- Jobs -
[1] In the mailing-list post on string encoding in Blender, what type of error does the Python console report when the poster enters "numéro"?
[2] Write out everything from "I really don't" down to "then its worth." in the mailing-list post on string encoding, substituting "hassle" for "trouble".

[Bf-committers] Proposal for handling string encoding in blender.

Campbell Barton ideasman42 at gmail.com
Fri Aug 13 14:32:52 CEST 2010


@Remo, I google'd UTF8 incompatible characters and found this one :),
also when I try enter it into the python console I get this error.

>>> "numéro"
Traceback (most recent call last):
  File "/b/release/scripts/op/console_python.py", line 134, in execute
    line = line_object.body
UnicodeDecodeError: 'utf8' codec can't decode bytes in position 4-6:
invalid data

@Elia, I asked this in #python, couldn't it just try decode with any
working codec, but was told blender was broken because the "blend"
file should store its own encoding.
I really don't want to go there, in simple cases it can work but gets
way more complicated with library linking, it you might link libraries
which are a different encoding, then we have to store an encoding per
library, then making local has to convert between encodings, or
directly linking an object into a blend which has a different encoding
..... I think this is more trouble then its worth.

So back to detecting the encoding yes I guess its possible but would
be like this in python:
try:
   return decode(...)
except:
  try:
   return decode(...)
........
This is really ugly in that it sets the exception in every case where
the first decode fails, perhaps there is some better way to do this.

- Material -
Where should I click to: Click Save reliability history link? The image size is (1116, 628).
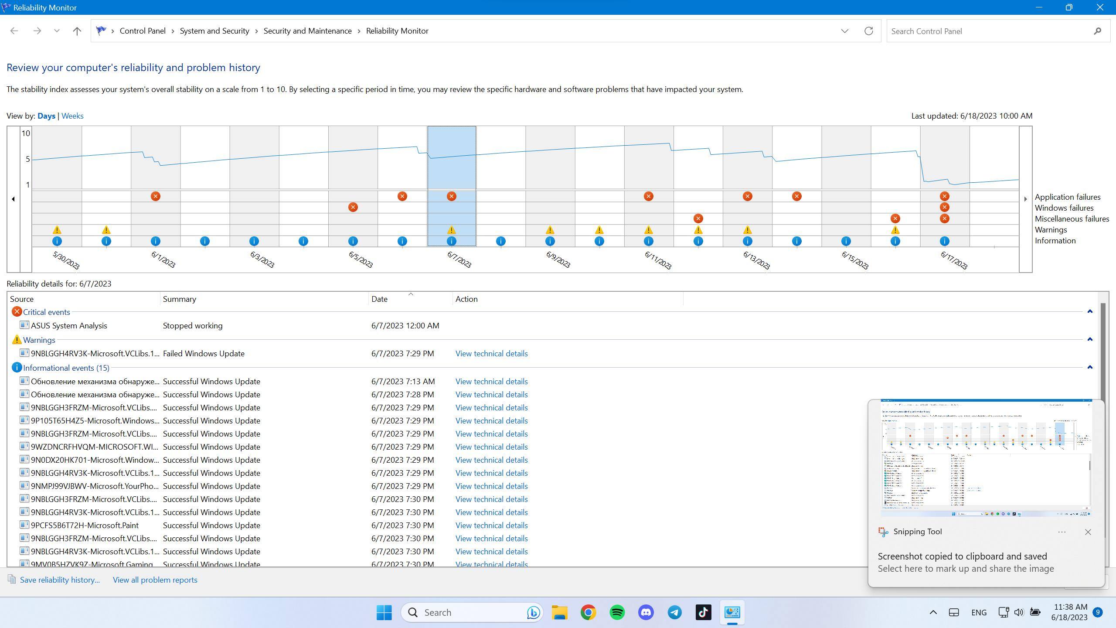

- Full answers -
[1] A UnicodeDecodeError

[2]
I really don't want to go there, in simple cases it can work but gets
way more complicated with library linking, it you might link libraries
which are a different encoding, then we have to store an encoding per
library, then making local has to convert between encodings, or
directly linking an object into a blend which has a different encoding
..... I think this is more hassle then its worth.